■ **Description of the task**: Swap "trash" for "delete" in everything from the line containing "You are a GUI" down to the line containing "tap(1319, 297)", and give back only those lines with nothing else altered.

Word and element locating records:
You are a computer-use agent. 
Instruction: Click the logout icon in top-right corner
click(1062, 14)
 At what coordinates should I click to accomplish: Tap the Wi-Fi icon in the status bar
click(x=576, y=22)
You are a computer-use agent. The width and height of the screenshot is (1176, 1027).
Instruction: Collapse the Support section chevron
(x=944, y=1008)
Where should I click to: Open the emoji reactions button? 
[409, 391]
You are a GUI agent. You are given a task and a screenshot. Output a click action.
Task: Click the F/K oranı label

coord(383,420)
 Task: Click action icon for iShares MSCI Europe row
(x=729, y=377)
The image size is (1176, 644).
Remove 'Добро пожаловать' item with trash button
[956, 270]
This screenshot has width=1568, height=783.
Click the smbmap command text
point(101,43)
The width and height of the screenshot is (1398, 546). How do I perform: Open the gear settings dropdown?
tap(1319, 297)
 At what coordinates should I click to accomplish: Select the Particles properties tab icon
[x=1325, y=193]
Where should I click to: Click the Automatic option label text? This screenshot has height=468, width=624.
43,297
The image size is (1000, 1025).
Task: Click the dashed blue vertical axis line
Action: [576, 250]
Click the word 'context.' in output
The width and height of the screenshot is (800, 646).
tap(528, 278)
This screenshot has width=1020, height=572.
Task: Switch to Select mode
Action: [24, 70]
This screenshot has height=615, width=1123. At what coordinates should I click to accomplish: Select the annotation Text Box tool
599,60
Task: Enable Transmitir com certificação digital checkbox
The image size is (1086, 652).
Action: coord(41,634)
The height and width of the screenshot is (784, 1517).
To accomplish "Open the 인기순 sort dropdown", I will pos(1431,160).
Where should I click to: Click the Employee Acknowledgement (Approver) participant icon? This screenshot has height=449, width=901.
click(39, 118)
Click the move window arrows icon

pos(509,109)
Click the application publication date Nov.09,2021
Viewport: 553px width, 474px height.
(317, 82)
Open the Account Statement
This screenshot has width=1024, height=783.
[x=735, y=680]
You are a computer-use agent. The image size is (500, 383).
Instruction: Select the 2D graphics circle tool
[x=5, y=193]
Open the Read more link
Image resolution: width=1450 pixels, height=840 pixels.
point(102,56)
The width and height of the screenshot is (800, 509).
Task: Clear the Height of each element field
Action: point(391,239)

■ **Task output**:
You are a GUI agent. You are given a task and a screenshot. Output a click action.
Task: Click the F/K oranı label

coord(383,420)
 Task: Click action icon for iShares MSCI Europe row
(x=729, y=377)
The image size is (1176, 644).
Remove 'Добро пожаловать' item with delete button
[956, 270]
This screenshot has width=1568, height=783.
Click the smbmap command text
point(101,43)
The width and height of the screenshot is (1398, 546). How do I perform: Open the gear settings dropdown?
tap(1319, 297)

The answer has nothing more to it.